We are going to discuss a web application with REST API’s and how Guava cache was used to filter invalid requests
A few aspects to note regarding the traffic experienced
Number of servers: 4
Number of instances: 16
i.e. each server runs 4 instances of Apache Tomcat
This was before everyone went to the cloud and on premise hosting was still a common occurrence.
We receive traffic from external sources which can be easily exploited by bots and invalid data requests.
We want to filter the bots (specific conditions based on application logic) and invalid data
Identify and block bad data dynamically across the entire cluster of application servers
To help associate with the problem, consider an example of blocking traffic from an IP Address if we receive more than N requests from it.
Maintain a central list of blacklisted data (existing Application Data Store: Aerospike)
Each web application instance will do the following:
1. Retrieve list of blacklisted data from central location
2. Block incoming data which is already blacklisted
3. Identify if incoming data is to be blacklisted
Retrieve blacklist on application start up
Periodically sync up the blacklisted data with central server
Filters check if incoming data is already identified as blacklisted
Live detection of suspicious traffic
Problem: If same key maps to multiple values
We had to keep track of the keys that come in via the API’s, Blacklist a key if it generates more than N different values
The huge volume of keys made it difficult to keep track of all keys forever.
We decided to introduce time windows, Each window was a cache having a TTL
Level 1 Cache
The smallest window was TTL = 10 m
If any key has more than N (e.g. 1) value, move it to next cache
This cache would have maximum number of elements
This cache will hold around 1.5 GB of data based on our data analysis and estimates
Level 2 Cache
The next cache will hold data for 1 hour
If any key has more than N (e.g. 1) value, move it to next window
Level 3 Cache
The next cache will hold data for 1 day
If any key has more than N (e.g. 1) value, move it to Aerospike
Hence 3 LRU caches, TTL: 10 mins, 1 hour, 1 day
Data -> Key: Object, Value: Set<Long>
Has a thread which will invoke cleanUp periodically
Retention Threshold: Number of values recorded per key after which it will be moved to another cache
Blacklist Threshold: Number of values recorded per key after which it will be moved to permanent storage (marked as blacklisted)

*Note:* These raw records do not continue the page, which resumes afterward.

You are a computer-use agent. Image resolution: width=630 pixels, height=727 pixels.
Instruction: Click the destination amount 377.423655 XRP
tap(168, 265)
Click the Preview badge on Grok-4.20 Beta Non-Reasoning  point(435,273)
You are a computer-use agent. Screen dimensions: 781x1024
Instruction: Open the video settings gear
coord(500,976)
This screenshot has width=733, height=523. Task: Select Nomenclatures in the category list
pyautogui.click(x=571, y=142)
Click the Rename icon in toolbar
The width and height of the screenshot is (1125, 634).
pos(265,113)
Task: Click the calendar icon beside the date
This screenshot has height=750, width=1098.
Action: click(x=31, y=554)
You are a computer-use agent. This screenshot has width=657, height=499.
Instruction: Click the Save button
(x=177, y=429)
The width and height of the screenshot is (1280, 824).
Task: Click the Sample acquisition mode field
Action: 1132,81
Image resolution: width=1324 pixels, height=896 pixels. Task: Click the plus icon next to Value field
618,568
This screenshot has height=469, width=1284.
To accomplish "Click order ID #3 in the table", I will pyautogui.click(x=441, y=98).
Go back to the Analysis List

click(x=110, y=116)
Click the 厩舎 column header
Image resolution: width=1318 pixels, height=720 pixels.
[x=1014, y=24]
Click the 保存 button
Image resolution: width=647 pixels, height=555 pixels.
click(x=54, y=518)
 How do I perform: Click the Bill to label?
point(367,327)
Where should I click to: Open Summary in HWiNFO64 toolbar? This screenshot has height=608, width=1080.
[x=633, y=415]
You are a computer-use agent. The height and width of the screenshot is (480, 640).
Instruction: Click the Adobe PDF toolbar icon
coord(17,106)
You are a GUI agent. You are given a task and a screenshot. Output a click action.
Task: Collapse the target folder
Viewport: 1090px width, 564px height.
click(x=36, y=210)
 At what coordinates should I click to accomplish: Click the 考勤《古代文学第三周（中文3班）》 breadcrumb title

Maximum Size: 500000 (number of elements in cache)
Concurrency Level: 200
|Expire after write||10 mins||1 hour||1 day|
|Eviction||TTL or Cache maximum size||TTL or Cache maximum size||TTL or Cache maximum size|
|ID crossed retention limit||Move to L2||Move to L3||Move to Aerospike|
|ID crossed blacklist limit||Move to L2||Move to Aerospike||Move to Aerospike|
Preparations / Ground work
Investigated application logs to find out
a. total hits per minute
b. unique keys per day
c. memory requirement per key
d. memory requirement for each cache
Cache Eviction listener
Keys are evicted from cache for various reasons
To ensure you handle only real eviction scenario’s, wrap the logic within the wasEvicted check.
The moment the key is removed from a cache and moved to next level, it needs to surely removed from lower level cache
Else the concurrent or next requests will cause delayed blacklisting of that key
Ensuring the blacklisted data fits into Aerospike
Total Record size in Aerospike
“Every record value size is limited to the write-block-size, which is typically set in the configuration to 128KB for Flash devices, but can be increased up to 1MB (which is the default if not specified in the configuration file).”
To ensure that we are safe and can store maximum data, analysis was carried to see how many data points will fit within 1MB limit from Aerospike.
As an additional safeguard the data being stored into Aerospike was compressed to support additional data storage
A warning log statement was also added to help trace if the issue occurs in production.
a. Increase Tomcat memory allocation from 128 MB to 16 GB
b. Increase Aerospike record size to the max of 1 MB
c. Set the concurrencyLevel based on the threads in Tomcat.
If JVM heap size falls below a threshold raise an alert
Added counters to track the following:
Size of Cache(s): Number of elements in Cache
Number of elements removed from Cache(s)
Number of elements added to Cache(s)
Benchmarking Tests: Fires addToCache logic 1M times in different scenario’s. The total time / number of hits gives the time per request.
Concurrency Tests: Run multiple threads with different scenario’s to check the impact of concurrency on the time per request
- The blacklisting logic works on each application server, hence the bad data can get through multiple servers till one of servers cross the threshold and block the request. A central cache would have helped ensure that the blocking happens exactly as per thresholds mentioned instead of at worst case: threshold * number of servers
- Once a server blacklists a Key, this server itself and others do not immediately start blocking the IDs. The application loads the data from data store every N minutes. This lag can be solved by using a queue: the moment an id is blacklisted add it to a queue, all application servers will be consumers of this topic and will update their blacklisted IDs immediately
- We are adding counters into logs. Alerting/Monitoring/Variance based on the counts will help to tweak the parameters if required.